Rev. Kim Kyrie, from the Anglican Church in Korea, shared the initiatives taken by churches and women’s groups and women departments of churches during the COVID-19 crisis in the country. “Korean churches and organisations are working together and ensuring all women in Korea are exposed to the same information and receive the same care, regardless of nationality, religion, situation, or age,” she said while outlining how partnerships were forged to provide food, quarantine facilities, and medical and menstrual products for those who needed it.
“It is the role of the Church and Christians to ensure solidarity against the discrimination of those who are socially disadvantaged, those who are vulnerable, and those in the minority – such as women, children, migrant workers, single mothers, abused women, vulnerable women in refugees camps, disabled women, and sexual minorities,” said Rev. Kim, hoping that the ‘new normal’ meant abandoning vested interests in favour of ‘Sangseng’, or living together in cooperation, solidarity, and information-sharing.
Basil Fernando, an internationally recognised human rights defender from the Asian Human Rights Commission in Hong Kong, laid stress on the successes of women leaders of states who had led swift and appropriate government responses against COVID-19.
Fernando said that the participation of women in different spheres must be escalated to leadership. This leadership model should be all-inclusive and must include the voices of the most disadvantaged women, not just those who are most educated.
Civil Society Organisations (CSOs), the veteran human rights activist believed, should realise their full potential and persist in greater advocacy, despite the shrinking of civil spaces. “This webinar serves as a means to amplify the voices of those who are suffering in this technological age,” he said, commending the CCA’s efforts to address COVID-19-related issues.
Panellists across the board affirmed the importance of faith leaders in shaping the opinions and attitudes of people. They encouraged faith leaders, especially male leaders, to speak up on women’s rights issues. The demand for equality and women’s rights within the church came primarily from women themselves, and so churches needed to be allies for women.
In his concluding remarks, Dr Mathews George Chunakara said that from the past experiences, it was quite possible to project that the impacts of the COVID-19 crisis, in particular the imminent global recession, would result in a prolonged dip in women’s job security and income. Today, all countries face the same crisis and none would safely prevail over COVID-19 by acting alone.
“As we share the same future, all of us must work together to ensure much-needed solidarity and partnership to overcome negative experiences in the ongoing fight against COVID-19,” added the CCA’s General Secretary.
“Gender-equal societies are more sustainable and prosperous, as compared to those where patriarchal practices are still quite deep-seated,” said Dr Mathews George Chunakara, while calling to action all panellists and participants of the webinar.

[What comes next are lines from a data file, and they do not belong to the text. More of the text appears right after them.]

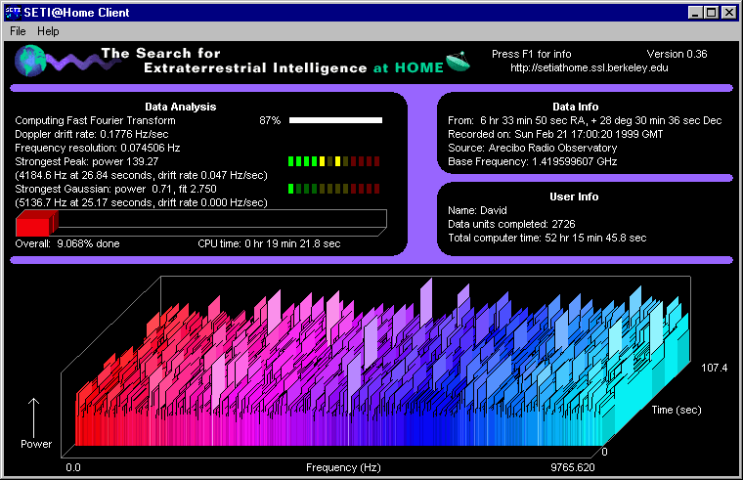Click the satellite dish icon in the banner
Image resolution: width=743 pixels, height=480 pixels.
point(458,61)
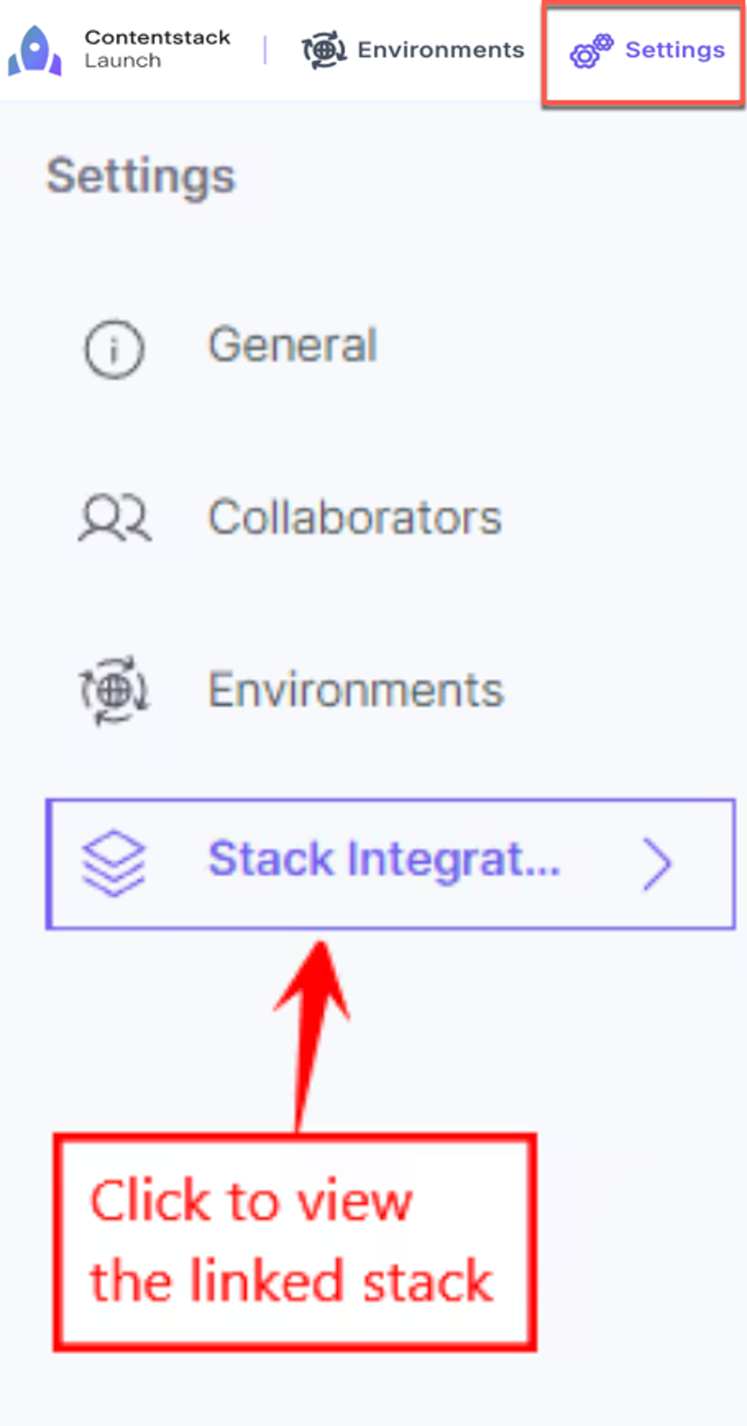Image resolution: width=747 pixels, height=1426 pixels.
Task: Click the vertical divider beside Contentstack Launch
Action: pyautogui.click(x=265, y=50)
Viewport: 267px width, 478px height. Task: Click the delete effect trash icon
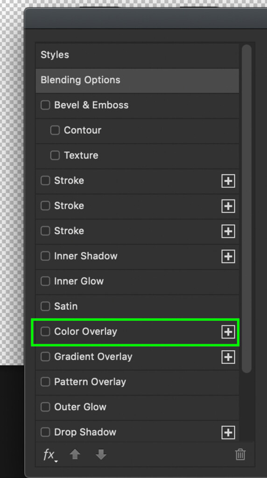[x=240, y=454]
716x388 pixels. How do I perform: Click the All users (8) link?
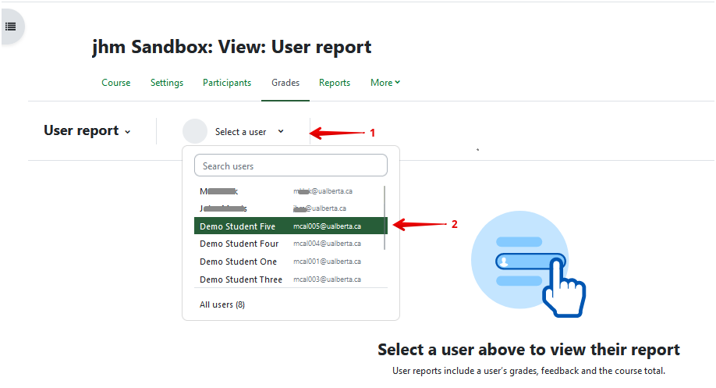click(222, 304)
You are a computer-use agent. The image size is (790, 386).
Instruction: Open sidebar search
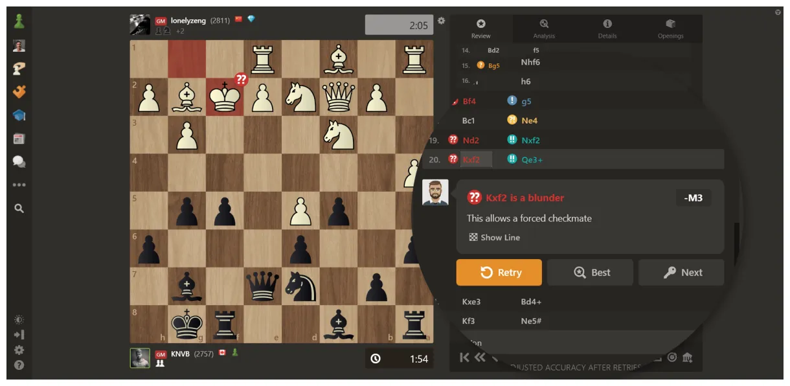(17, 209)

In light of the challenges caused by the COVID-19 crisis, the CCA’s Asia Sunday 2020 will focus on the theme, ‘God, Heal Us as We are Vulnerable’. Ecclesiastical and ecumenical leaders from the CCA’s constituencies across Asia will lead the one-of-a-kind virtual prayer service. The proceedings will be live-streamed on the CCA’s Facebook page: www.facebook.com/ChristianConferenceofAsia on 24 May 2020 at 4 PM Bangkok (Thailand) time.
The sixth and final virtual conference in the CCA’s series of webinars will be held on 28 May 2020 and will focus on the theme, ‘Food Security: Will the world face more deaths due to hunger or COVID-19?’ The registration details for the same will be disseminated later.